_REQUIRED WORK_
Below are the records; collect from them each line containing the string "chevron".

───

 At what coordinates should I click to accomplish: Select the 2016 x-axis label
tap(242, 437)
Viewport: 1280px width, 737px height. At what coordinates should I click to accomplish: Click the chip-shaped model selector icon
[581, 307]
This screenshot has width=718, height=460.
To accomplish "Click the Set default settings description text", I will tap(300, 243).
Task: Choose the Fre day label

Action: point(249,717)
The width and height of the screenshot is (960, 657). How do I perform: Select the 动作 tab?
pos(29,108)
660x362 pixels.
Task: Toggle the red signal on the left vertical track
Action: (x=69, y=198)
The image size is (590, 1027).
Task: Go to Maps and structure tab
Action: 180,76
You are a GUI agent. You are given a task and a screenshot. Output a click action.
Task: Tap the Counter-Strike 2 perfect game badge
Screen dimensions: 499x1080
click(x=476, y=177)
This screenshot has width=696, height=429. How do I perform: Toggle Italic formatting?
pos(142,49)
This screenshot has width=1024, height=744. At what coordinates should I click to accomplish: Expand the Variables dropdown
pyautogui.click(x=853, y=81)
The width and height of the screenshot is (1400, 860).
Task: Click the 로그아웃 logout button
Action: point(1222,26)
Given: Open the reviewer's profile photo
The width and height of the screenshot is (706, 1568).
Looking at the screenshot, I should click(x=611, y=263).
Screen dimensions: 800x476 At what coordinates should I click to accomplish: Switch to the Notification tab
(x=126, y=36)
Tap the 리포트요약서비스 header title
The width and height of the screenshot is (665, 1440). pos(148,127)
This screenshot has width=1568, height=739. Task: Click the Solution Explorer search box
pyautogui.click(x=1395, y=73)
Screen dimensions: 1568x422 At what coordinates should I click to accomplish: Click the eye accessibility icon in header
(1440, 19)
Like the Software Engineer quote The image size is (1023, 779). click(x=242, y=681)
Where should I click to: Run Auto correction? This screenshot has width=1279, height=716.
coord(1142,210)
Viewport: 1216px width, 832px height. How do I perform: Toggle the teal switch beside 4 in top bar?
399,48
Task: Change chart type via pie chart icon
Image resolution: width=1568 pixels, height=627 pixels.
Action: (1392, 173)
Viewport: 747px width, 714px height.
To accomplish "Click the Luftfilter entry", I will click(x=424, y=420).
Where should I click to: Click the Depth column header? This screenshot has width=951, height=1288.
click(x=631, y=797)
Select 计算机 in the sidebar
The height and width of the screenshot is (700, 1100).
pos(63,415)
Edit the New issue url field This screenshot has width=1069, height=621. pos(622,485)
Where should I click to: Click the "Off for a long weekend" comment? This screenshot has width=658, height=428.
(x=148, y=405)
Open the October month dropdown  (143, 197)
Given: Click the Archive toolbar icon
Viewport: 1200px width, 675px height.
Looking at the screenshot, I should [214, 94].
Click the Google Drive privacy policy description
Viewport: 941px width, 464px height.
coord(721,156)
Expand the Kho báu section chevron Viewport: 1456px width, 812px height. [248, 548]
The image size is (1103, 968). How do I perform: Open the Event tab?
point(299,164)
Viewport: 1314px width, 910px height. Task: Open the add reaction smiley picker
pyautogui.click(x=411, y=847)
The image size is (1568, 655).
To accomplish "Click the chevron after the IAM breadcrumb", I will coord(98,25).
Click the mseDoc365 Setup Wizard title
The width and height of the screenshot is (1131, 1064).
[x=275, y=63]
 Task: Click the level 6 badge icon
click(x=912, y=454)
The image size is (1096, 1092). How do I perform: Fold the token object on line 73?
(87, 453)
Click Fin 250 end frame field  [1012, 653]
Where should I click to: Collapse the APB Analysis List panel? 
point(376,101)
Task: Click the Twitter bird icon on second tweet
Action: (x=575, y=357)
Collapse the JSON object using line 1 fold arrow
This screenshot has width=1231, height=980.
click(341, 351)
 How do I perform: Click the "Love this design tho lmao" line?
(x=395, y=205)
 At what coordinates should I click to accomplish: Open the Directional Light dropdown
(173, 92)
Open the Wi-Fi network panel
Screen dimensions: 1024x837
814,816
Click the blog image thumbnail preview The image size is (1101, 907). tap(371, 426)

───

_SOLUTION FOR THIS PROBLEM_
Expand the Kho báu section chevron Viewport: 1456px width, 812px height. [248, 548]
To accomplish "Click the chevron after the IAM breadcrumb", I will coord(98,25).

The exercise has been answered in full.